Check every line of the data below for the word "arrow" and say how many have it, without further comment.

── Input data ──

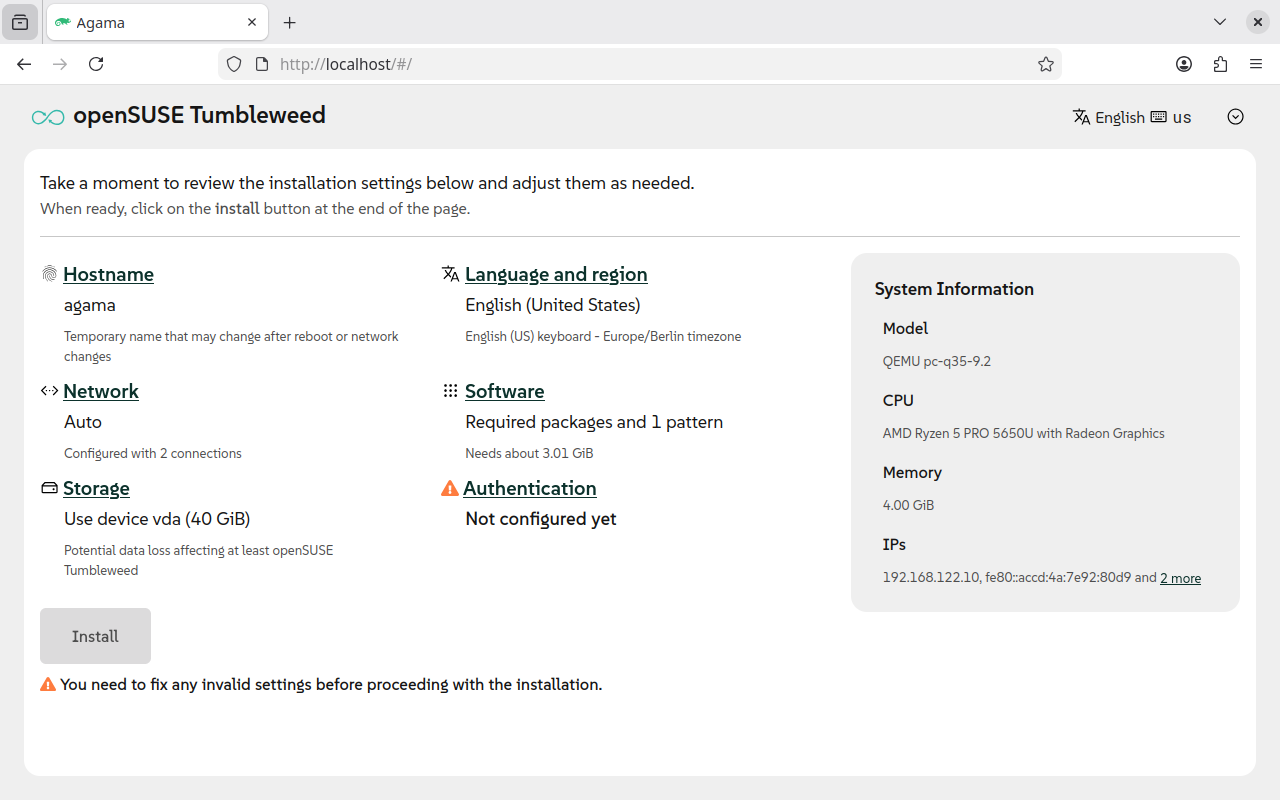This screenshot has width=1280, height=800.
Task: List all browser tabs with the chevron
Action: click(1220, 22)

───
── Input data ──

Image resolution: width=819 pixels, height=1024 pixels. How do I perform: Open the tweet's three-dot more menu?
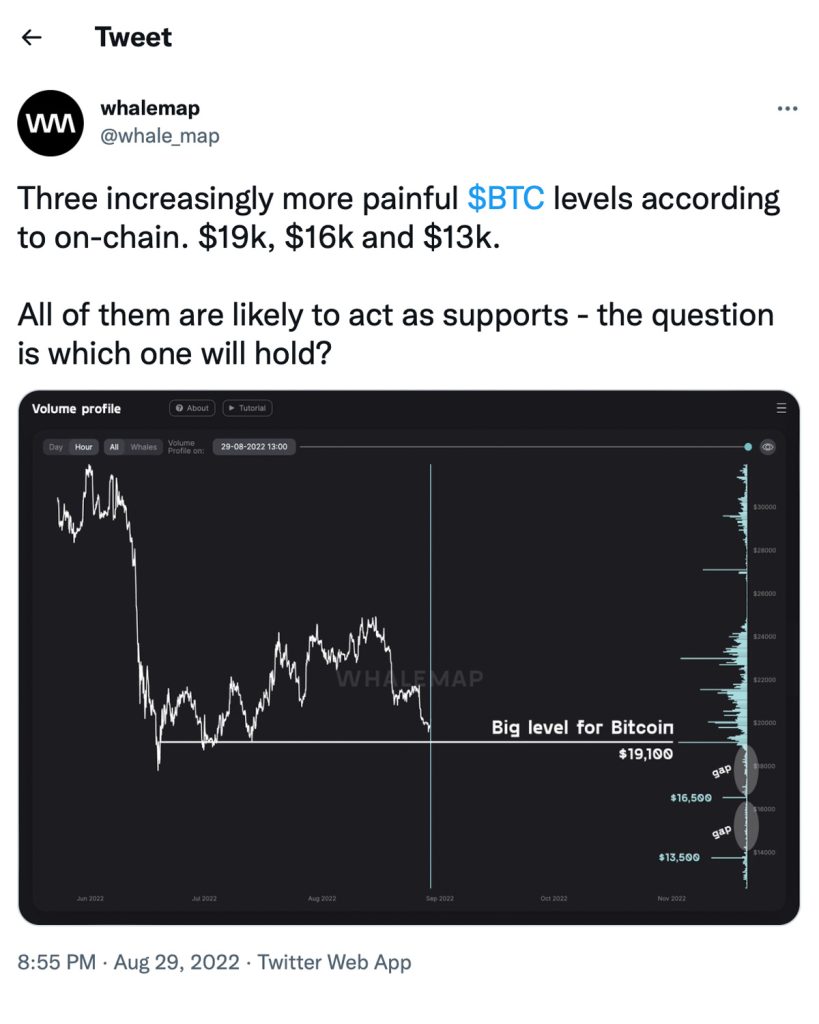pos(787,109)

───
── Input data ──

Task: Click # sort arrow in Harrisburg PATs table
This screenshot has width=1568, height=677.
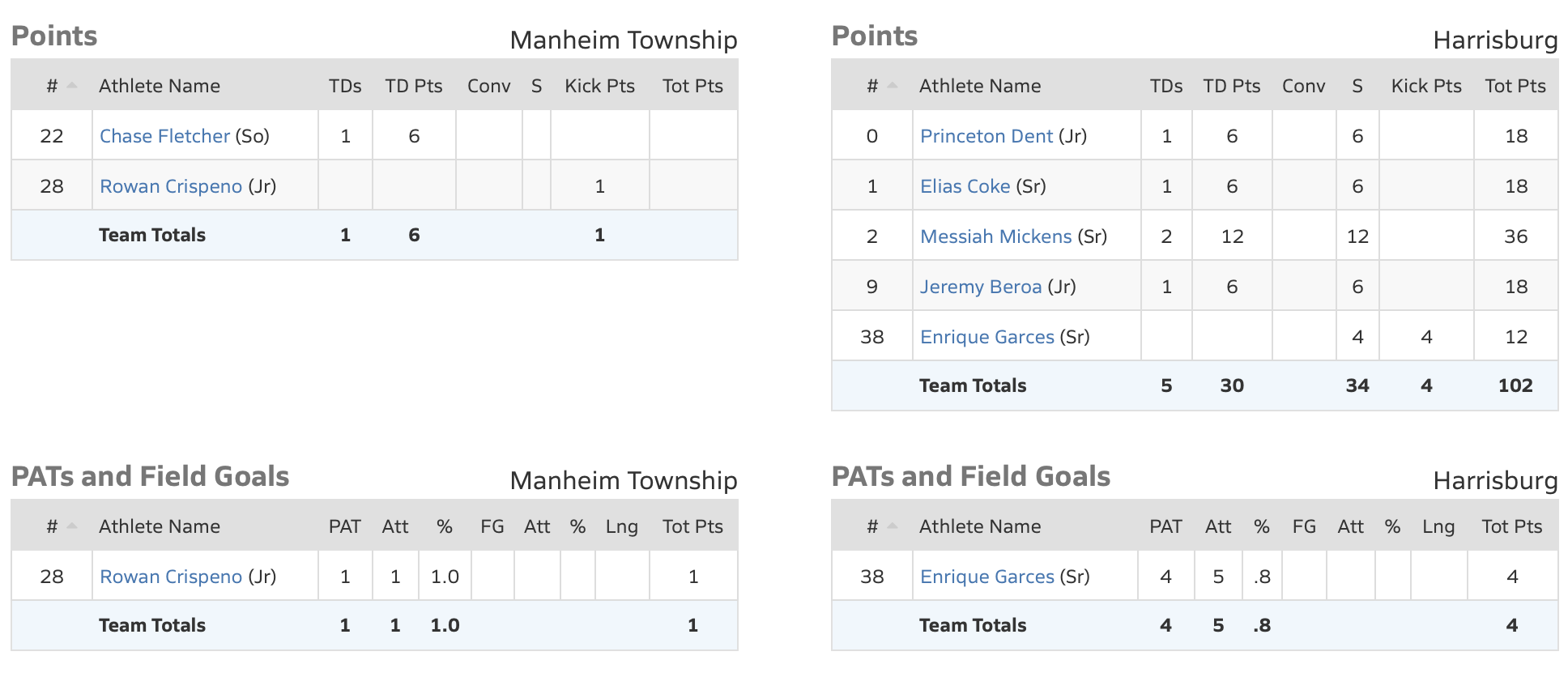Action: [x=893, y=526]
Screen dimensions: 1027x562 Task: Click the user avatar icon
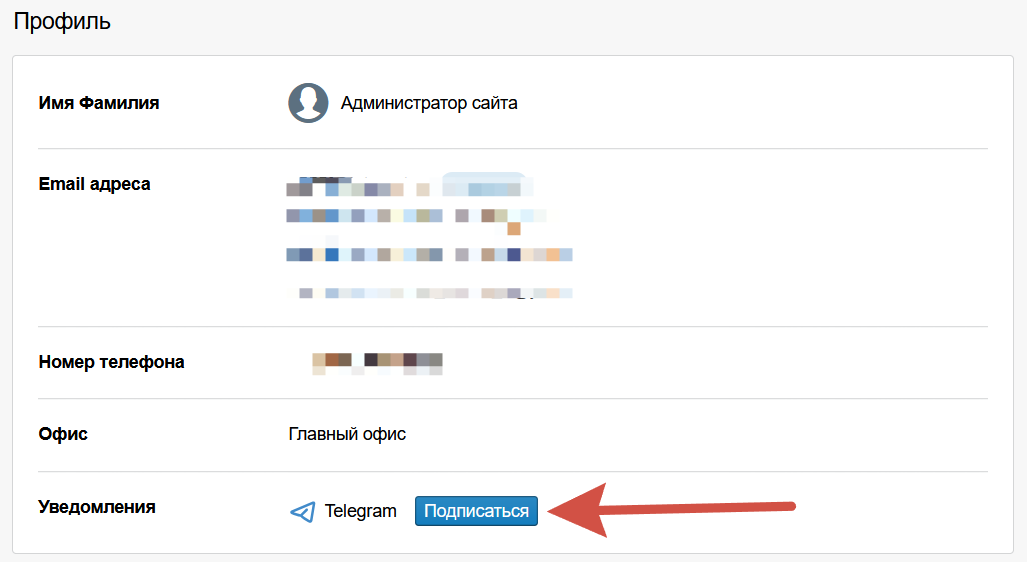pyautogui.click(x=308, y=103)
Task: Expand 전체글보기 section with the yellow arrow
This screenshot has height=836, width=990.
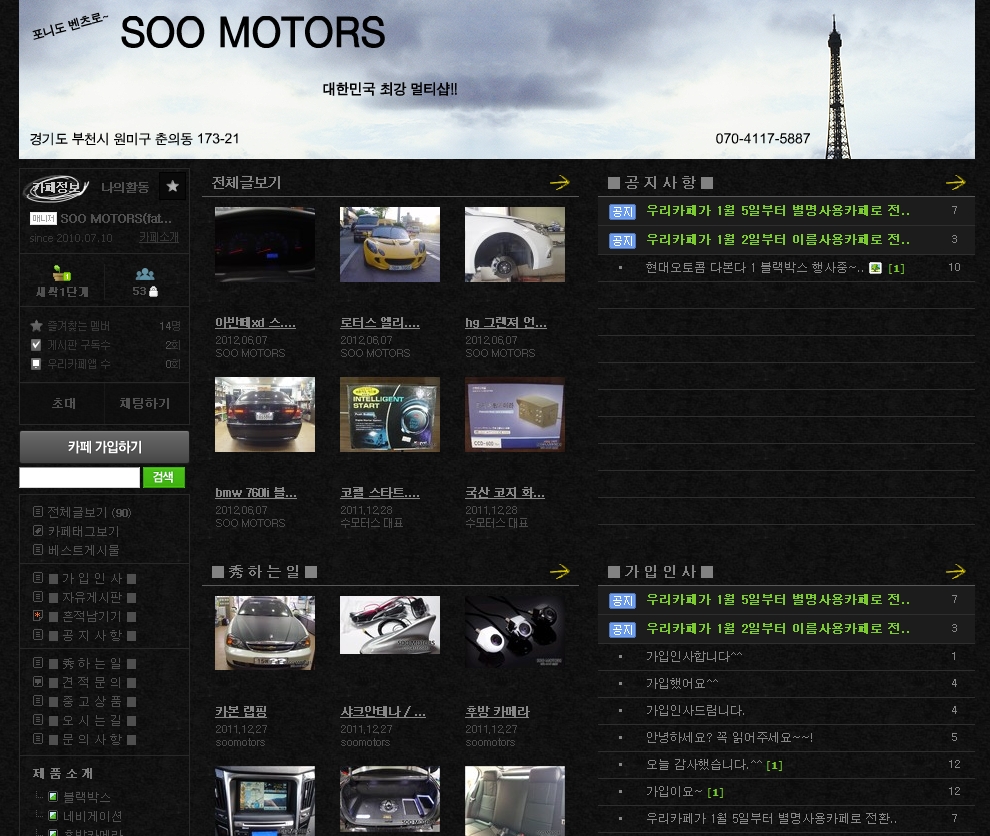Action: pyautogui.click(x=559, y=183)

───

(Result)
2